GOSHEN — Goshen is undergoing a utility assessment as a condition of getting funding from the state, but city officials are questioning the $230,000 cost of the study.
The Goshen Board of Works on Tuesday approved a $236,900 contract with Arcadis U.S. Inc. to begin developing an asset management program, something required of State Revolving Fund participants. Local governments that receive a loan or other financial help from the program must have documentation demonstrating that they have the financial, managerial, technical and legal capability to operate a water and wastewater system, in the form of an asset management program.
“So the state wants us to spend $236,000 to show them we can run a utility that we’ve been running for (years),” remarked Jeremy Stutsman, city mayor and a member of the Board of Works.
Other board members weighed the cost against the scope of work outlined in the contract. They approved the contract after reasoning that it meets a state requirement, but Stutsman said he’ll look into it further before the work begins.
The city has used SRF money for a few major projects over the years. Those include the Combined Sewer Overflow facility built in 2011, according to Becky Hutsell, city redevelopment project manager.

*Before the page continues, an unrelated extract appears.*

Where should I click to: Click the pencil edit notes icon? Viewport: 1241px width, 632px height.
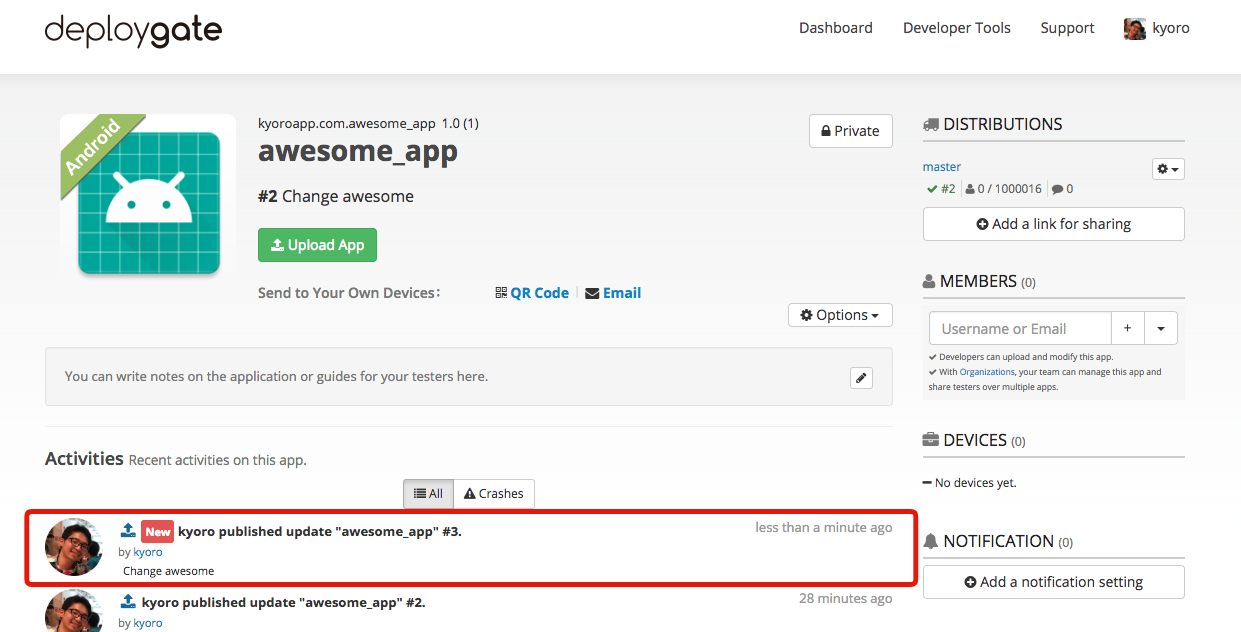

In April, Public Works Director Dustin Sailor told City Council that borrowing from the state fund to help cover $17 million in sewer system improvements would mean a lower interest rate for the city, which would keep utility rates down for customers. The loan would have a 20-year payback term.

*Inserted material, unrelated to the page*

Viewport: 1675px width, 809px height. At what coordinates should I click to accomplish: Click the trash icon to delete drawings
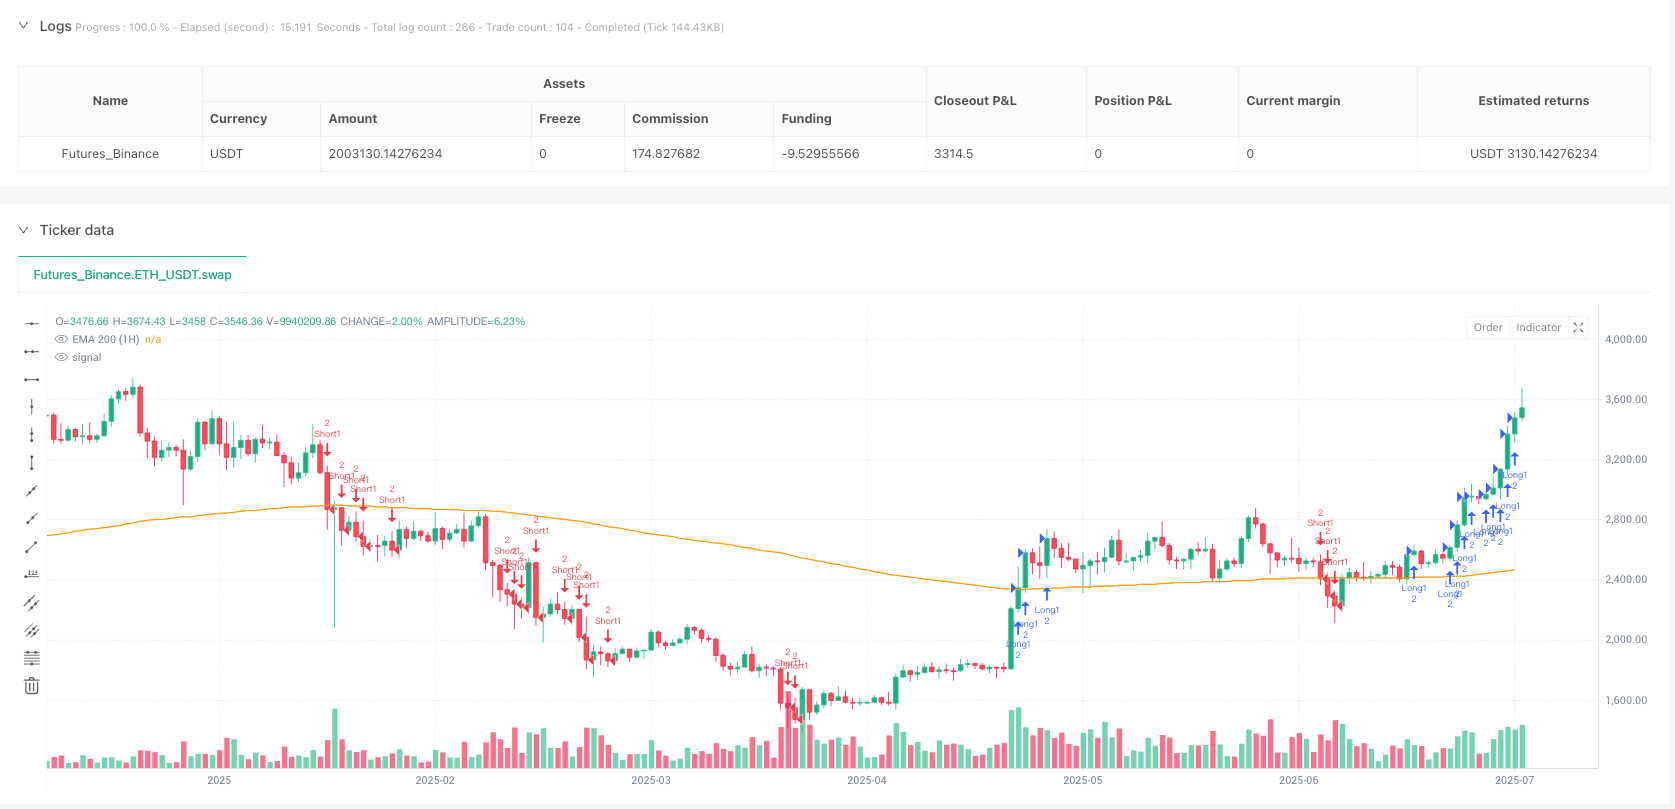tap(32, 685)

The city will develop its asset management program in phases, starting by developing a capital improvement plan for its water and wastewater lines, to ensure that proper investment is made to maintain the assets, the Board of Works heard. Arcadis will establish the asset management criteria for water distribution and sewer collection system analysis, as well as forecasting of rehabilitation and replacement of the lines.
The city has nearly 200 miles of water lines and almost 150 miles of sewer lines that have to be prioritized as part of the project, according to the agreement with Arcadis. The consulting firm will look at the material, size, capacity and condition of the lines, and determine what should be done to maintain them and how much it could cost.

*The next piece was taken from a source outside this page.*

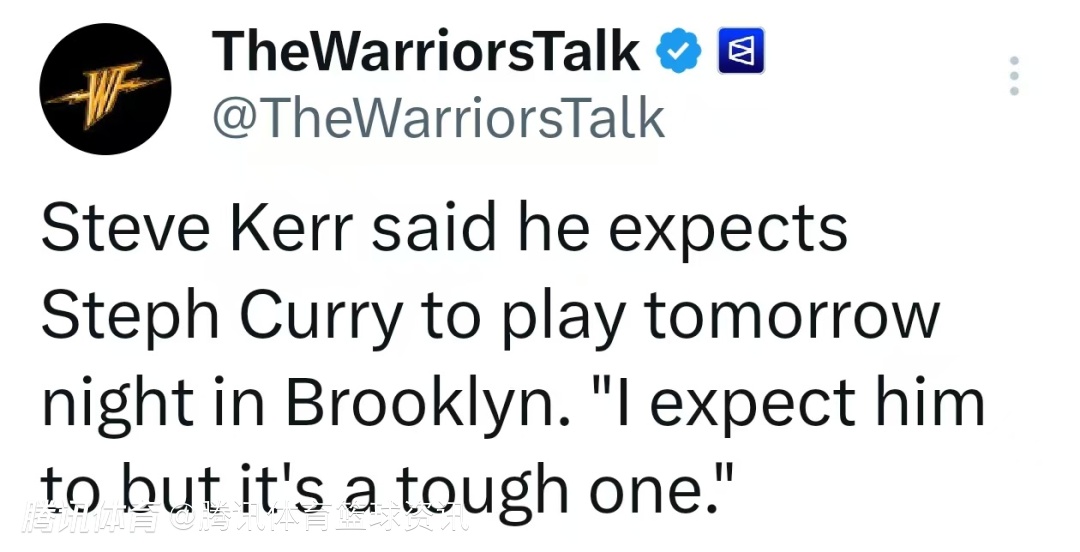Click the word "tomorrow" in the tweet
The image size is (1080, 552).
[791, 316]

It will also determine which pipes are most likely to fail if left unaddressed and what the consequences could be. The project should take about 10 months, according to the agreement.
Hutsell compared the asset study to the pavement condition rating system that local governments often use to assess their roads and prioritize repairs.
“But we don’t have anything like that for our utilities,” she said. “And so the state is basically saying, if you want us to help with your things, you have to prove to us that you know what you’re doing and you understand what you’re up against.”